* [Information shown]:
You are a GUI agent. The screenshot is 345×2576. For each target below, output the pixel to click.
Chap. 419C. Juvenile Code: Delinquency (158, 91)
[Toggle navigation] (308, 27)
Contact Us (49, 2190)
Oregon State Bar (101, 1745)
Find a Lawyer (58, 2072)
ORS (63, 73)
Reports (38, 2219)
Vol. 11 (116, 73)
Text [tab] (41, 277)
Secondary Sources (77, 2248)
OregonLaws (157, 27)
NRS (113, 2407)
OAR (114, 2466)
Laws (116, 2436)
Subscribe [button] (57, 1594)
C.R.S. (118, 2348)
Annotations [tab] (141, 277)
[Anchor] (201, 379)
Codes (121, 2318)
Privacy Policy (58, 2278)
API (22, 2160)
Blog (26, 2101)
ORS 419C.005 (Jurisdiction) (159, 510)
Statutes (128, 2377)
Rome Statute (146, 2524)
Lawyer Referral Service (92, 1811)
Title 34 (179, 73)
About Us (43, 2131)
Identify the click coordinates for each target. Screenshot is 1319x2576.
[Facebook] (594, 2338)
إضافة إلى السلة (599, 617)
* * *
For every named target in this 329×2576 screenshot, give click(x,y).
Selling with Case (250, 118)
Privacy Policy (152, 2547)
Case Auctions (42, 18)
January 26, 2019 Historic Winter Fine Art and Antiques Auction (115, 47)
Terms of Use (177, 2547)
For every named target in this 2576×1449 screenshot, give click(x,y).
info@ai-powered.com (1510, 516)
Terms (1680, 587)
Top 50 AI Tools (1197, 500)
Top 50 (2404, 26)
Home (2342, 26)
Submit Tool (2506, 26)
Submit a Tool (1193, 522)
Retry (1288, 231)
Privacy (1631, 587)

* [Problem description]: Repeat word for word the lines above that run from the line containing "Find a Lawyer (58, 2072)" through the line containing "إضافة إلى السلة (599, 617)", both ends included, and nothing else.

* [Completed task]:
Find a Lawyer (58, 2072)
ORS (63, 73)
Reports (38, 2219)
Vol. 11 (116, 73)
Text [tab] (41, 277)
Secondary Sources (77, 2248)
OregonLaws (157, 27)
NRS (113, 2407)
OAR (114, 2466)
Laws (116, 2436)
Subscribe [button] (57, 1594)
C.R.S. (118, 2348)
Annotations [tab] (141, 277)
[Anchor] (201, 379)
Codes (121, 2318)
Privacy Policy (58, 2278)
API (22, 2160)
Blog (26, 2101)
ORS 419C.005 (Jurisdiction) (159, 510)
Statutes (128, 2377)
Rome Statute (146, 2524)
Lawyer Referral Service (92, 1811)
Title 34 (179, 73)
About Us (43, 2131)
Identify the click coordinates for each target. Screenshot is 1319x2576.
[Facebook] (594, 2338)
إضافة إلى السلة (599, 617)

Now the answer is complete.